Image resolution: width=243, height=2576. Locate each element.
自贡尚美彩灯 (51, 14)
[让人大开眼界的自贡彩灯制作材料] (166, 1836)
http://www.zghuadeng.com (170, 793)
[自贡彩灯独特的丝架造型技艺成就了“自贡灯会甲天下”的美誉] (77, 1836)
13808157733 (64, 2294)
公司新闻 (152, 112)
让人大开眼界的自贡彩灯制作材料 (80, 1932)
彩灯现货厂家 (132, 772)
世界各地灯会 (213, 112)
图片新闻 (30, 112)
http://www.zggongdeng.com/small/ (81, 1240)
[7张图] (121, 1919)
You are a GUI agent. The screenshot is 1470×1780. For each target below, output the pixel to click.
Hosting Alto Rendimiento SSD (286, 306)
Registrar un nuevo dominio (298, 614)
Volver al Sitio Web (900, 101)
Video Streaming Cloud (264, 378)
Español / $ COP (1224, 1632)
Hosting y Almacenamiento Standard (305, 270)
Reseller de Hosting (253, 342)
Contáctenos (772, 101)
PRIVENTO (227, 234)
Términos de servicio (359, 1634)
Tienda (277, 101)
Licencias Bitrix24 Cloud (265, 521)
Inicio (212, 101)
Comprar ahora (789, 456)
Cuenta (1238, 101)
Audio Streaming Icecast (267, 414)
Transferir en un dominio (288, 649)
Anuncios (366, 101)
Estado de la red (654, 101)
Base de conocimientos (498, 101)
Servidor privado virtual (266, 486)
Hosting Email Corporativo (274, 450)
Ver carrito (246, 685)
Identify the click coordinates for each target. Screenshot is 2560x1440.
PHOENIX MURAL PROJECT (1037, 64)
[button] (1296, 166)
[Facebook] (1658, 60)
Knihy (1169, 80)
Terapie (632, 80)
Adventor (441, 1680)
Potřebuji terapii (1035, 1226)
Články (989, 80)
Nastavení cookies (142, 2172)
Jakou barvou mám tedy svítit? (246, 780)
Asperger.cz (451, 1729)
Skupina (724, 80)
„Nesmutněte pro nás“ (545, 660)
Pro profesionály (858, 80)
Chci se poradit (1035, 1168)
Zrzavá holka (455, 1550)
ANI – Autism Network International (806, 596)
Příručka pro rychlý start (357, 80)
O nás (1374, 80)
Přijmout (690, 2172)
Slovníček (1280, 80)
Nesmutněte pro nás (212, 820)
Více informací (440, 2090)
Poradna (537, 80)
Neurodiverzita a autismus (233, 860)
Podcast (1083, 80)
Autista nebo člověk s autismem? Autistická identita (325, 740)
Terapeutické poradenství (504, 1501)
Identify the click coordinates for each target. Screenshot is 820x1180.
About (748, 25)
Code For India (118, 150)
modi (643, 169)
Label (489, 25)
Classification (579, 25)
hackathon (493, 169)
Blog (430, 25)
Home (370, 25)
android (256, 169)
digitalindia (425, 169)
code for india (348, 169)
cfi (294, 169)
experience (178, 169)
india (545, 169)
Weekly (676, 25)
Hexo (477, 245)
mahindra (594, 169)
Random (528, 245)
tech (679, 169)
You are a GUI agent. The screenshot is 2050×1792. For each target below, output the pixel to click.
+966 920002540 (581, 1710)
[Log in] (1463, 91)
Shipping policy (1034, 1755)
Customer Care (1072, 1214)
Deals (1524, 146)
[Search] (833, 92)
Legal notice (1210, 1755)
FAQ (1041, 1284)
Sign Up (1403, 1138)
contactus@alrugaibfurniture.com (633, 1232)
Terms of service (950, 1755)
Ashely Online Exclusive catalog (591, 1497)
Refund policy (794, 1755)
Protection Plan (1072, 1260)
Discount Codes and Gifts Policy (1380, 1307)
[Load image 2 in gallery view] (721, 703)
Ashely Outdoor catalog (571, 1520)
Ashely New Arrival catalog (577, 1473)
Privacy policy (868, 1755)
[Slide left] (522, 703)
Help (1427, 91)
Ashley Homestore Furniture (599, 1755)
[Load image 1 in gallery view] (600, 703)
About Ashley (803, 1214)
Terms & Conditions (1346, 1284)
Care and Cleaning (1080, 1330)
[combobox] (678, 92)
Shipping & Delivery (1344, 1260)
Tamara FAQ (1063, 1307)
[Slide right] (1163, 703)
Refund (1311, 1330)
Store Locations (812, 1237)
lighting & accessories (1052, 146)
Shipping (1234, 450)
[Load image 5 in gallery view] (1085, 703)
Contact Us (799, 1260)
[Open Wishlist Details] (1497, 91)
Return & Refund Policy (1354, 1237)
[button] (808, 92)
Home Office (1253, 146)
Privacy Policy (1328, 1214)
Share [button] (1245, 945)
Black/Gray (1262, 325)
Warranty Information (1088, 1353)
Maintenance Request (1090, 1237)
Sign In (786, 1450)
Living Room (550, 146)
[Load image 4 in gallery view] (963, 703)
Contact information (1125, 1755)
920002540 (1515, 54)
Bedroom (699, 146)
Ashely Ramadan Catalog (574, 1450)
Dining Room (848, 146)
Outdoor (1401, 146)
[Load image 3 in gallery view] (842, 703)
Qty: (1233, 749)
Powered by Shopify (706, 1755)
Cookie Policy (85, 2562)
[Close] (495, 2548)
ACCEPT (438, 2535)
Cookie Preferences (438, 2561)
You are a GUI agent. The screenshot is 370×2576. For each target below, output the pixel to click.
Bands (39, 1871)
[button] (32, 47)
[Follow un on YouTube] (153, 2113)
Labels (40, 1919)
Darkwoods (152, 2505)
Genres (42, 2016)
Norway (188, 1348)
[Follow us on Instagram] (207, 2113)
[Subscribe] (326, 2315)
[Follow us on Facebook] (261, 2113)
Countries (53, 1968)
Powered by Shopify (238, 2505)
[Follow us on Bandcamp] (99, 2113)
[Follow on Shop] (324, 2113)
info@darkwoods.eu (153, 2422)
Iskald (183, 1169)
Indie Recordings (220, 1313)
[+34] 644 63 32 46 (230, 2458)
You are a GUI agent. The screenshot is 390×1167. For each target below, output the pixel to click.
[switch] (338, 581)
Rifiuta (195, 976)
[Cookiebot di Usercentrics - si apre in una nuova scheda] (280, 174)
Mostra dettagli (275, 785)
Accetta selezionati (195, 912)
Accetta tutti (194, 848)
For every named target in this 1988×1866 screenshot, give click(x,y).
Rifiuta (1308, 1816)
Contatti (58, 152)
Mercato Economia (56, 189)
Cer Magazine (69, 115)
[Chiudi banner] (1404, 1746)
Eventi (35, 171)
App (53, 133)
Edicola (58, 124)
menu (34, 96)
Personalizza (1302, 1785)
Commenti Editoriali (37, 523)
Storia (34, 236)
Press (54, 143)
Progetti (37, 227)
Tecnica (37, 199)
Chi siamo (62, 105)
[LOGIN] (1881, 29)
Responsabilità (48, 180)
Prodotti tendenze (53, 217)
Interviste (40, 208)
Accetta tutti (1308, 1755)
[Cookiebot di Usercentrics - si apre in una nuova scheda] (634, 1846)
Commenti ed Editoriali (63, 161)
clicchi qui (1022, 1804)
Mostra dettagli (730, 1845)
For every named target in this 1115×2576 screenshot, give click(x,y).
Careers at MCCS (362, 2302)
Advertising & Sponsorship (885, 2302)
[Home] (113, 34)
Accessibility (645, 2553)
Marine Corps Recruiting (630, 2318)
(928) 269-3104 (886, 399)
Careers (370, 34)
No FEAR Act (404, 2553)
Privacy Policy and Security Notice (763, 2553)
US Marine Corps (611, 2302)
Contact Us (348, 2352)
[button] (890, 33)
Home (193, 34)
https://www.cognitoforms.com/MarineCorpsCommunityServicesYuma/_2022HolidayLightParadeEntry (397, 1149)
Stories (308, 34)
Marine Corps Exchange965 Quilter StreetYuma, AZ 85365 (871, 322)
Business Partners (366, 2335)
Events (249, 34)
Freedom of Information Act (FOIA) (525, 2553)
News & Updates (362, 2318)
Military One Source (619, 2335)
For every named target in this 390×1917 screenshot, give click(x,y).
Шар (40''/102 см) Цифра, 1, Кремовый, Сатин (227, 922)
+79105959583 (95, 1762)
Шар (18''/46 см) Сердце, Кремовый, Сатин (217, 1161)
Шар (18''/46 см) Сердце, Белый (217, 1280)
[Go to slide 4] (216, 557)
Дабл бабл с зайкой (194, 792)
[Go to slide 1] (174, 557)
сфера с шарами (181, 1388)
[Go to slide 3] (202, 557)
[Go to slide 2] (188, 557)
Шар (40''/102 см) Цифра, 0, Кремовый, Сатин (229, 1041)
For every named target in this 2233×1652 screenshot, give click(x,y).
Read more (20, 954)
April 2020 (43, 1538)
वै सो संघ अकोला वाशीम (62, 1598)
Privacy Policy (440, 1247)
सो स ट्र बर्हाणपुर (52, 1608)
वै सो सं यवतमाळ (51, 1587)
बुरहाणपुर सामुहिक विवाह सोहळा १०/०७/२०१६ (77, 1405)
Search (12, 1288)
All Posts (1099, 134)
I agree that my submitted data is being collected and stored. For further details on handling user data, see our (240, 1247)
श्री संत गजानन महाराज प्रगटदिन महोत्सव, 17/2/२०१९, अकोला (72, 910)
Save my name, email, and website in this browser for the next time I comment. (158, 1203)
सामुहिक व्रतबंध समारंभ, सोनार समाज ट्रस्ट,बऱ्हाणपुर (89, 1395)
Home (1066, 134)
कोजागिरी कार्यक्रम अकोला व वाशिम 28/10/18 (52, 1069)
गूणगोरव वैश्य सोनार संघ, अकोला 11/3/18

********

**EXERCISE**
Output should match, line for line, the stretch of the material above from the line holding "Přijmout (690, 2172)" through the line holding "android (256, 169)".

**RESULT FOR THIS TASK**
Přijmout (690, 2172)
Slovníček (1280, 80)
Nesmutněte pro nás (212, 820)
Více informací (440, 2090)
Poradna (537, 80)
Neurodiverzita a autismus (233, 860)
Podcast (1083, 80)
Autista nebo člověk s autismem? Autistická identita (325, 740)
Terapeutické poradenství (504, 1501)
Identify the click coordinates for each target. Screenshot is 820x1180.
About (748, 25)
Code For India (118, 150)
modi (643, 169)
Label (489, 25)
Classification (579, 25)
hackathon (493, 169)
Blog (430, 25)
Home (370, 25)
android (256, 169)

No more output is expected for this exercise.